* [RECORDS PROVIDED]
┌────────

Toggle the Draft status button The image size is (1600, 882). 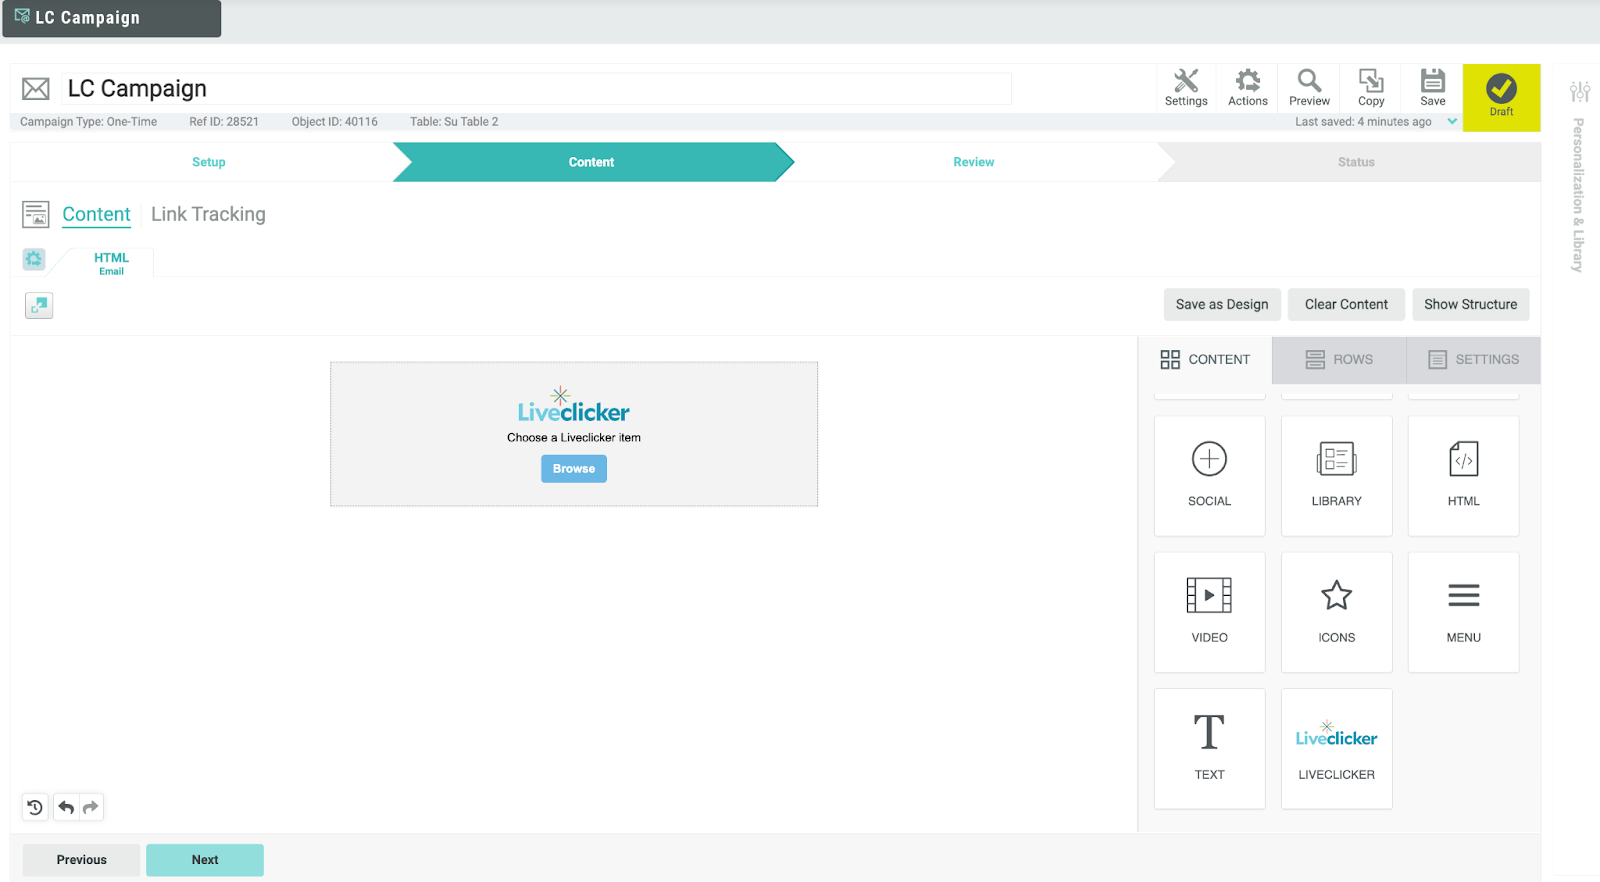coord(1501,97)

└────────
┌────────

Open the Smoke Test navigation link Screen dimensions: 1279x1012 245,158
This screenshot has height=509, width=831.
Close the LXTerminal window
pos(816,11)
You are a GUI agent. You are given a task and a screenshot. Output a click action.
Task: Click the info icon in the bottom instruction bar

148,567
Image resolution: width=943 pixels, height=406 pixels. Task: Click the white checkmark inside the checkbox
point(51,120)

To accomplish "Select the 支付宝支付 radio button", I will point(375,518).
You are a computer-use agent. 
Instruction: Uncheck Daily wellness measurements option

└────────
┌────────

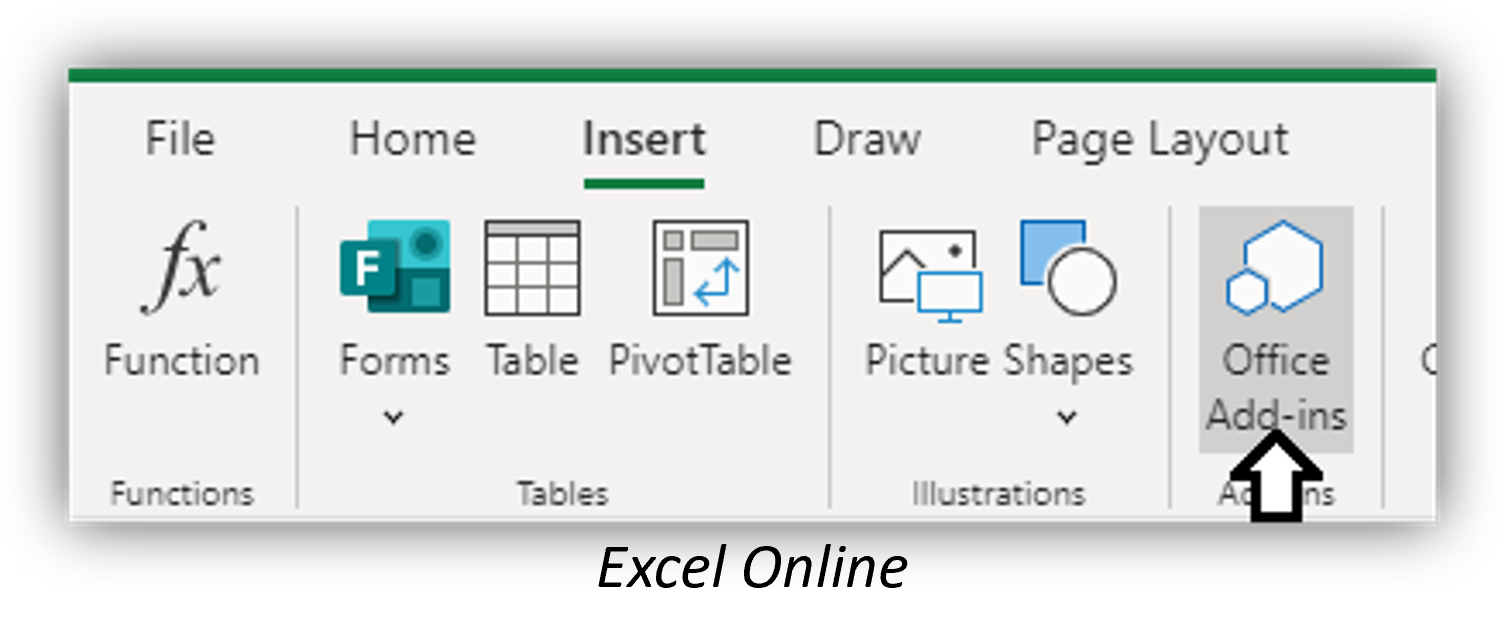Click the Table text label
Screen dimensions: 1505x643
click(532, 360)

└────────

Would you please copy each line of the listing that contains the word "agent"?

You are a GUI agent. You are given a task and a screenshot. Output a click action.
You are a computer-use agent. 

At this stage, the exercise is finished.